• [Description of the task] Render the material below as a JSON list of strings, one string per line, leaving out any blank lines.

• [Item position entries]
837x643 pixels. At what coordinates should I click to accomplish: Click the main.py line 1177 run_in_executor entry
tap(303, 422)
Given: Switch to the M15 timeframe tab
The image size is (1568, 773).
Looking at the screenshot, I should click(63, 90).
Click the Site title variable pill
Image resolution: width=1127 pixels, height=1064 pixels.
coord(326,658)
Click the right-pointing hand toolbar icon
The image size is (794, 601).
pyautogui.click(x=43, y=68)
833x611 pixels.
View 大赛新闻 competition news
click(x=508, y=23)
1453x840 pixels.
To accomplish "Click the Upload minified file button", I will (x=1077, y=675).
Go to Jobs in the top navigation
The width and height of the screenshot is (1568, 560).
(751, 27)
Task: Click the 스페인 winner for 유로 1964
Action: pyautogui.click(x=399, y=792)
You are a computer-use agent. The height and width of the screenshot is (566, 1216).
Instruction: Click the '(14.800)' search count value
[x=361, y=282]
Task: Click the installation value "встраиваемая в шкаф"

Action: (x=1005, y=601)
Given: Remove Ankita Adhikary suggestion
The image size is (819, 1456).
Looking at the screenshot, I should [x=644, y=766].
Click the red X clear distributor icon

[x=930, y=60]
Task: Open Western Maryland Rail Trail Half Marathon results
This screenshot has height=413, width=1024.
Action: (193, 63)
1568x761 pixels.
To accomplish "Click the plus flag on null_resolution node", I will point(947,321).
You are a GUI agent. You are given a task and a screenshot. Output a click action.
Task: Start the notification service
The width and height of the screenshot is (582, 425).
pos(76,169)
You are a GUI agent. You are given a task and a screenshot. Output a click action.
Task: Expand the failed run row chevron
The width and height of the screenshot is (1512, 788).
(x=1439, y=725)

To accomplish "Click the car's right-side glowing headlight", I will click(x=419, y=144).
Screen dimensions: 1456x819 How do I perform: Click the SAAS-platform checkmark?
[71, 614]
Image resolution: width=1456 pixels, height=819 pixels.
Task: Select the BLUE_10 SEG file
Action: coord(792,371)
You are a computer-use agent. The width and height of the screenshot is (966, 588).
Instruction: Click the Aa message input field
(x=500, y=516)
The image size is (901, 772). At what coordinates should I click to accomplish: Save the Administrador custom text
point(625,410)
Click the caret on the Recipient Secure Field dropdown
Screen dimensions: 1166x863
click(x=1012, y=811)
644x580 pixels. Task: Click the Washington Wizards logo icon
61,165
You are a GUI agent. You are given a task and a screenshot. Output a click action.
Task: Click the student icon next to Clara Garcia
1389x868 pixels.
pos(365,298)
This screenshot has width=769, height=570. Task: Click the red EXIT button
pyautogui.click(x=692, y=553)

• [Result of the task]
[
  "837x643 pixels. At what coordinates should I click to accomplish: Click the main.py line 1177 run_in_executor entry",
  "tap(303, 422)",
  "Given: Switch to the M15 timeframe tab",
  "The image size is (1568, 773).",
  "Looking at the screenshot, I should click(63, 90).",
  "Click the Site title variable pill",
  "Image resolution: width=1127 pixels, height=1064 pixels.",
  "coord(326,658)",
  "Click the right-pointing hand toolbar icon",
  "The image size is (794, 601).",
  "pyautogui.click(x=43, y=68)",
  "833x611 pixels.",
  "View 大赛新闻 competition news",
  "click(x=508, y=23)",
  "1453x840 pixels.",
  "To accomplish \"Click the Upload minified file button\", I will (x=1077, y=675).",
  "Go to Jobs in the top navigation",
  "The width and height of the screenshot is (1568, 560).",
  "(751, 27)",
  "Task: Click the 스페인 winner for 유로 1964",
  "Action: pyautogui.click(x=399, y=792)",
  "You are a computer-use agent. The height and width of the screenshot is (566, 1216).",
  "Instruction: Click the '(14.800)' search count value",
  "[x=361, y=282]",
  "Task: Click the installation value \"встраиваемая в шкаф\"",
  "Action: (x=1005, y=601)",
  "Given: Remove Ankita Adhikary suggestion",
  "The image size is (819, 1456).",
  "Looking at the screenshot, I should [x=644, y=766].",
  "Click the red X clear distributor icon",
  "[x=930, y=60]",
  "Task: Open Western Maryland Rail Trail Half Marathon results",
  "This screenshot has height=413, width=1024.",
  "Action: (193, 63)",
  "1568x761 pixels.",
  "To accomplish \"Click the plus flag on null_resolution node\", I will point(947,321).",
  "You are a GUI agent. You are given a task and a screenshot. Output a click action.",
  "Task: Start the notification service",
  "The width and height of the screenshot is (582, 425).",
  "pos(76,169)",
  "You are a GUI agent. You are given a task and a screenshot. Output a click action.",
  "Task: Expand the failed run row chevron",
  "The width and height of the screenshot is (1512, 788).",
  "(x=1439, y=725)",
  "To accomplish \"Click the car's right-side glowing headlight\", I will click(x=419, y=144).",
  "Screen dimensions: 1456x819 How do I perform: Click the SAAS-platform checkmark?",
  "[71, 614]",
  "Image resolution: width=1456 pixels, height=819 pixels.",
  "Task: Select the BLUE_10 SEG file",
  "Action: coord(792,371)",
  "You are a computer-use agent. The width and height of the screenshot is (966, 588).",
  "Instruction: Click the Aa message input field",
  "(x=500, y=516)",
  "The image size is (901, 772). At what coordinates should I click to accomplish: Save the Administrador custom text",
  "point(625,410)",
  "Click the caret on the Recipient Secure Field dropdown",
  "Screen dimensions: 1166x863",
  "click(x=1012, y=811)",
  "644x580 pixels. Task: Click the Washington Wizards logo icon",
  "61,165",
  "You are a GUI agent. You are given a task and a screenshot. Output a click action.",
  "Task: Click the student icon next to Clara Garcia",
  "1389x868 pixels.",
  "pos(365,298)",
  "This screenshot has width=769, height=570. Task: Click the red EXIT button",
  "pyautogui.click(x=692, y=553)"
]